It was a couple of weeks after her daughter had just won the Jr. NBA Skills Challenge Chicago Regional on April 2 when Kristina Mallon’s cell phone rang.
The caller ID said it was from Georgia.
“I almost didn’t answer the call,” she said. “I thought it was a telemarketer.”
You know the calls. It’s become rampant now. Your smart phones aren’t even immune.
I’ve gotten calls in the past month from New York, Pennsylvania, Arizona, California and Tennessee.
No names on the caller ID, just numbers and locations.
Heck, I may have gotten one from Georgia, too.
But this wasn’t someone trying to get Mallon to help pay her student loans or get car repair insurance. It was the national headquarters of the Jr. NBA to tell Kristina Mallon that her 11-year-old daughter, Loreli’s score of 25 at the Chicago Regional was in the top five out of 11 nationwide regionals and she was headed east.
To Brooklyn. New York. To the Barclays Center.

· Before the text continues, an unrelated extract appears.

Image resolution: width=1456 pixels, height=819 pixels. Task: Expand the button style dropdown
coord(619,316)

Home of the Brooklyn Nets in the National Basketball Association.
Kristina, her husband Scott, and their daughters Loreli and Mackenzee are going to Brooklyn to attend the NBA Draft on June 22. The day before, they will arrive in New York early, and later that day, Loreli will be trying to win a Jr. NBA Skills Challenge national title in the 12U age group.

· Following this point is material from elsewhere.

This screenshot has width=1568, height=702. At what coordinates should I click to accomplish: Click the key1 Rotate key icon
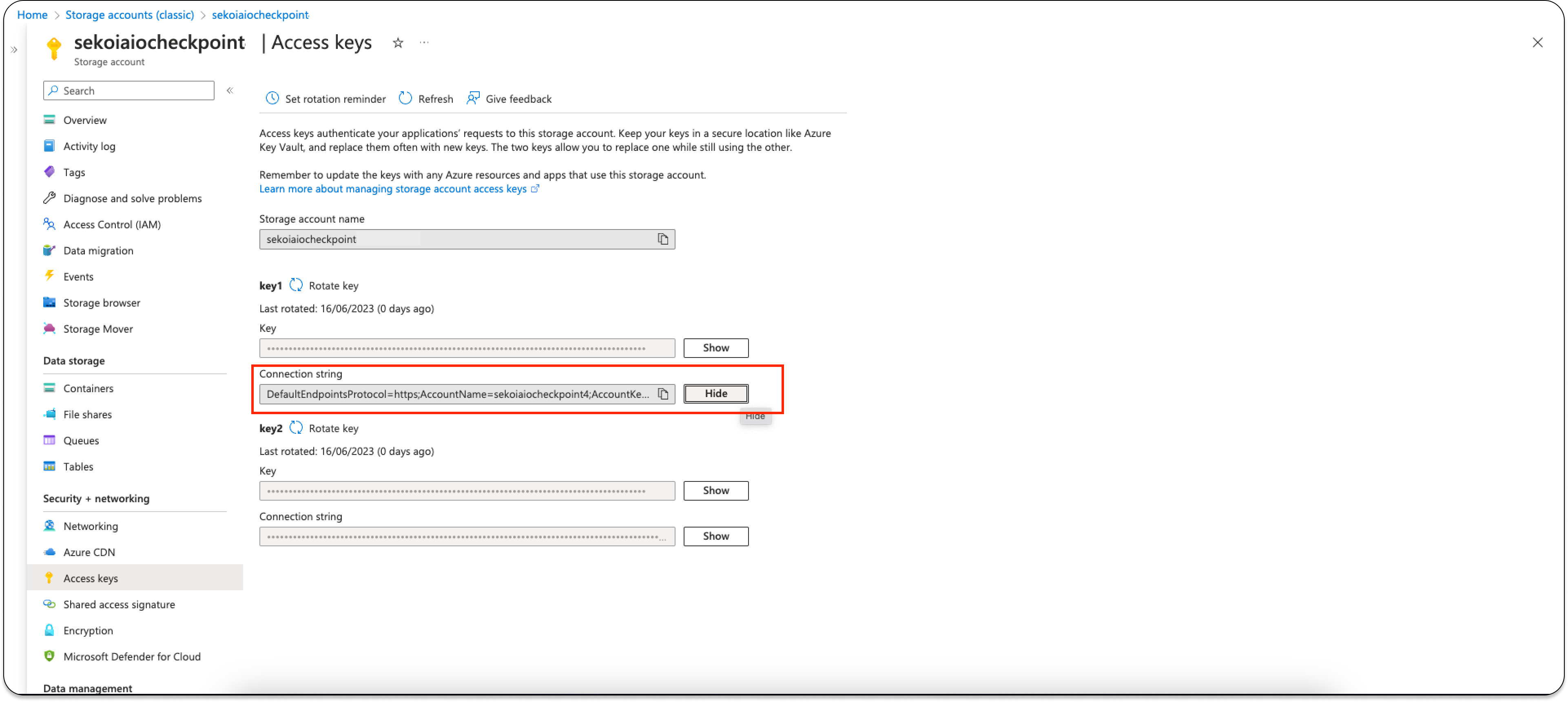coord(296,285)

Youth participants have a minute to show off their dribbling and footwork, then attempt shots from designated spots on the floor — one point for layups, two points from the blocks, four points from the elbows and six points from the three-point line at the top of the key.
Loreli won her division in the local competition on Feb. 11 at Michigan City High School, along with Gavin Goodman (12U boys) and Luis Acevedo (14U boys).
Then Loreli, who attends Renaissance Academy in La Porte, won the Chicago Regional last month with a score of 25, showing mental fortitude while her parents were a collective nervous wreck.
“It has been very exciting for us as a family to watch our 11-year-old daughter compete,” Kristina said. “She has this calmness that comes over her while she is on the court waiting for her turn … while us (her family) sit and pace on the sidelines, biting our nails and hanging on every shot praying they go in, trying to keep my hands steady as I videotape her to play back and tally points.”
Loreli actually scored 22 points before the bonus shot after the minute — a free throw for three extra points.
Yes, she hit the free throw, which puts the 11-year-old high on my list of favorite youth basketball players since many don’t drain nearly enough shots from the charity stripe.
Loreli’s calm even impressed her older sister.
“Who were you watching so you knew what you needed in order to come in first place?” the 14-year-old Mackenzee asked Loreli, according to their mom.
Kristina said Loreli’s answer without hesitation was, ‘Nobody. I just concentrated on myself and talked to the girls around me until it was my turn.’
“That was the moment when my husband and I looked at each other and thought, ‘she is so calm and we are a mess.’”
Now she gets to test that calm on the biggest stage in a place none of them have ever traveled to.
“We didn’t plan a family vacation this year because we wanted to wait until we found out if she made it or not,” Kristina said. “The Jr. NBA only pays for the finalist and one parent, (so) we will be using our yearly family vacation money so myself and our other two daughters (Mackenzee and 9-year-old Olivia) can go as well. This will be all of our daughters’ first time on an airplane, so they are very excited.”
Maybe Loreli and Scott will get to meet Kentucky coach John Calipari at the NBA Draft. He’s a great guy; just watch the ESPN 30-for-30 to confirm that bit of info.
Just don’t pay attention to the picks from the Chicago Bulls since GarPax will likely screw them up.